Se lo pregunto de otra manera, ¿cuáles son, para usted, los límites del jazz?
–No considero que exista ningún límite inherente al género, ni tampoco a la música misma. El único límite para el músico de jazz es su imaginación. En todo caso, los límites aparecen cuando el músico se concentra excesivamente en cuestiones de estilo y vocabulario. Al quedar atrapado en los aspectos puramente técnicos, muchos se olvidan de contar una historia y de expresar algo cuando tocan. Ese límite técnico es un peligro en el que muchos músicos caen.
¿La tradición es una frontera o un código compartido? ¿Qué lugar le asigna usted como músico?

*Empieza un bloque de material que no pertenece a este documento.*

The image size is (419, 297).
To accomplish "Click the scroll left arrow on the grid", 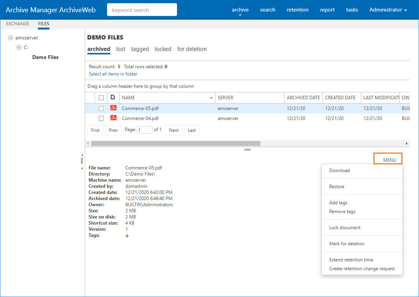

–La tradición no significa nada en sí misma. No es una autoridad, ni una religión, ni una ideología. La tradición es un lenguaje. La tradición del jazz no significa otra cosa que el lenguaje, el vocabulario y el espíritu del jazz, tal como se ha desarrollado a lo largo del siglo XX. No considero que, en tanto músico, deba rendirle honores ni pagarle tributo. De todos modos, gran parte de lo que hago procede obviamente de esa tradición porque he sido influido por los grandes músicos del pasado y por el modo en que desarrollaron el lenguaje. El asunto es usar ese lenguaje para articular mis propias palabras y contar mis propias historias en presente. Contar con el canto del instrumento.
O, para cerrar una secuencia que el propio Redman insinúa en el disco Timeless Tales, apropiarse de una canción escrita ayer, improvisarle (o descubrirle) una historia. Y que después, mañana, se la escuche como un cuento sin palabras.